Que exista debate y diversidad de opiniones no es una debilidad, como se malinterpreta muchas veces. Al contrario, es una de las mayores fortalezas que podemos tener como organización y como sociedad.
Siempre hemos presumido de que el PSOE es el partido que más se parece a España. Pues España es plural y diversa. Y debate. Si queremos volver a parecernos a ella, debemos demostrar que también sabemos convivir con esa pluralidad dentro de nuestra propia organización.
Cuando en un partido desaparece la crítica y todo son aplausos tenemos un problema. Generalmente esta circunstancia va aumentando la distancia entre la dirección y quienes están en contacto permanente con la realidad: los militantes y los responsables territoriales.
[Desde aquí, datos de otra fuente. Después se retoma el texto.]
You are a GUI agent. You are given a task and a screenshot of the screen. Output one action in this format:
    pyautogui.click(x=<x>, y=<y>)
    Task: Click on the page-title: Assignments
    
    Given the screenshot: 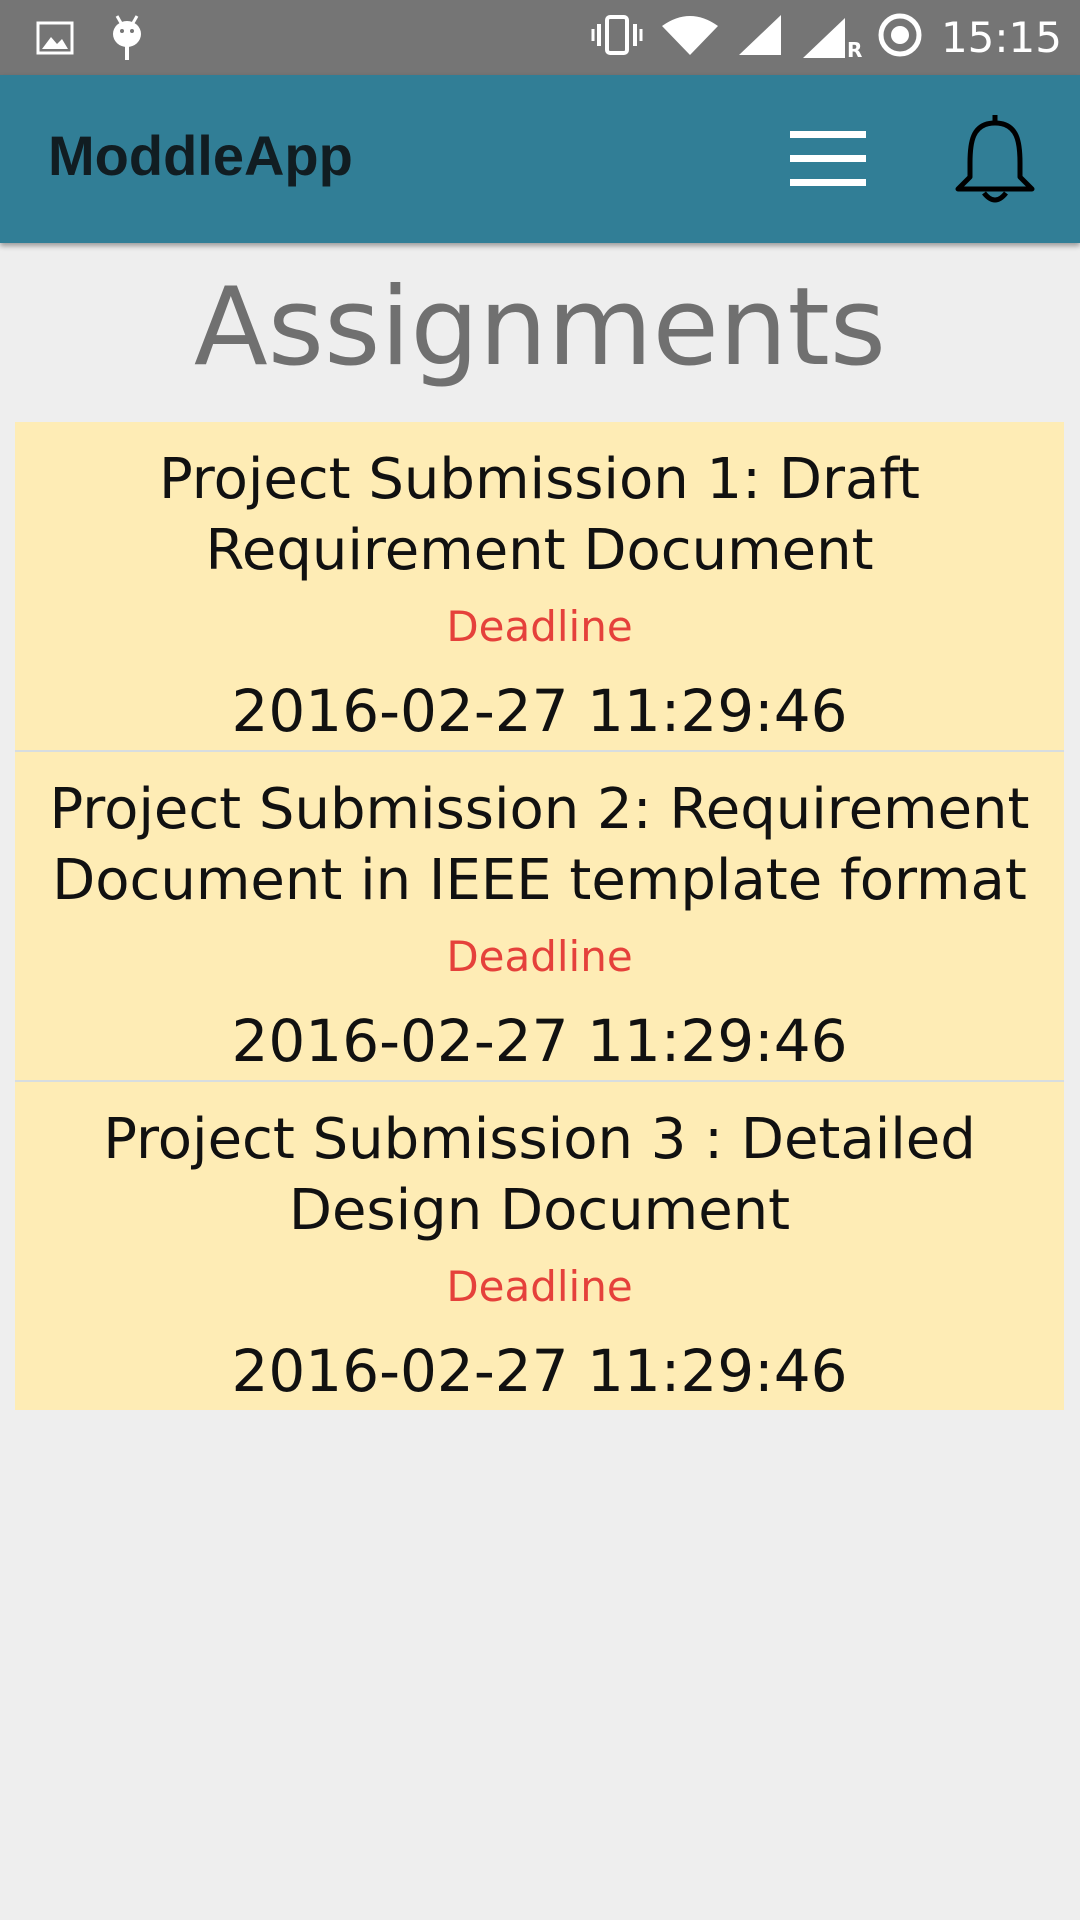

Si quienes mejor conocen lo que sucede en pueblos y barrios dejan de sentirse cómodos expresando sus opiniones, el partido está perdido.
Durante mi etapa como secretario general del PSOE de Madrid siempre animé a quienes discrepaban de nuestra gestión a expresar públicamente sus críticas y alternativas. No tuve demasiado éxito. Pero sigo convencido de que un partido que debate con naturalidad transmite vitalidad, confianza, ambición y capacidad para mejorar.
El PSOE no tiene que elegir entre unidad o reflexión, entre lealtad o debate crítico. El reto consiste en entender que solo existe unidad real y lealtad duradera cuando hay confianza para discrepar y unos valores compartidos que se respetan. Las direcciones de las organizaciones políticas no se debilitan cuando escuchan otras voces. Se debilitan cuando dejan de hacerlo.